WORK TO BE COMPLETED —
Each line from the one containing "Image resolution: width=1141" through the last line of the records below is to be set down exactly; the rest stays out.

MATERIAL FOR THE TASK —
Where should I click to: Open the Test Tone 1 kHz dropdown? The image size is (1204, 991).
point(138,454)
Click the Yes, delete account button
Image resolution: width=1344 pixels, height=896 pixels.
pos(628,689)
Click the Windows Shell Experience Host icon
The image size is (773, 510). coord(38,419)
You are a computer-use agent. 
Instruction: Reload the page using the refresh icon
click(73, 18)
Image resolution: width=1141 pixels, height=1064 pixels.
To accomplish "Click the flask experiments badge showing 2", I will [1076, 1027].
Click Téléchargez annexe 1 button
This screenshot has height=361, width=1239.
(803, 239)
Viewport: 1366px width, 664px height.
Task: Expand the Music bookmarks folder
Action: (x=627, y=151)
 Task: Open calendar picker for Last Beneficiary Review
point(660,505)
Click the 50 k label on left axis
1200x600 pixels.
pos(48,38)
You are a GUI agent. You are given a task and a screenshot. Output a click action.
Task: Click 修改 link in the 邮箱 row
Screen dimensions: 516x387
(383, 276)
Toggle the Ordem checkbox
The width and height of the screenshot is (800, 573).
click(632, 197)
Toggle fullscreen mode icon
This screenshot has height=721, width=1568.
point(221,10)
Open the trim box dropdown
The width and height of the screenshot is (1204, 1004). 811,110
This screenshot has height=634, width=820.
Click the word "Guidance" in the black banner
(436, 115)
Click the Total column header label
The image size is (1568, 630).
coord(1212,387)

RESULT OF THIS TASK —
Image resolution: width=1141 pixels, height=1064 pixels.
To accomplish "Click the flask experiments badge showing 2", I will [1076, 1027].
Click Téléchargez annexe 1 button
This screenshot has height=361, width=1239.
(803, 239)
Viewport: 1366px width, 664px height.
Task: Expand the Music bookmarks folder
Action: (x=627, y=151)
 Task: Open calendar picker for Last Beneficiary Review
point(660,505)
Click the 50 k label on left axis
1200x600 pixels.
pos(48,38)
You are a GUI agent. You are given a task and a screenshot. Output a click action.
Task: Click 修改 link in the 邮箱 row
Screen dimensions: 516x387
(383, 276)
Toggle the Ordem checkbox
The width and height of the screenshot is (800, 573).
click(632, 197)
Toggle fullscreen mode icon
This screenshot has height=721, width=1568.
point(221,10)
Open the trim box dropdown
The width and height of the screenshot is (1204, 1004). 811,110
This screenshot has height=634, width=820.
Click the word "Guidance" in the black banner
(436, 115)
Click the Total column header label
The image size is (1568, 630).
coord(1212,387)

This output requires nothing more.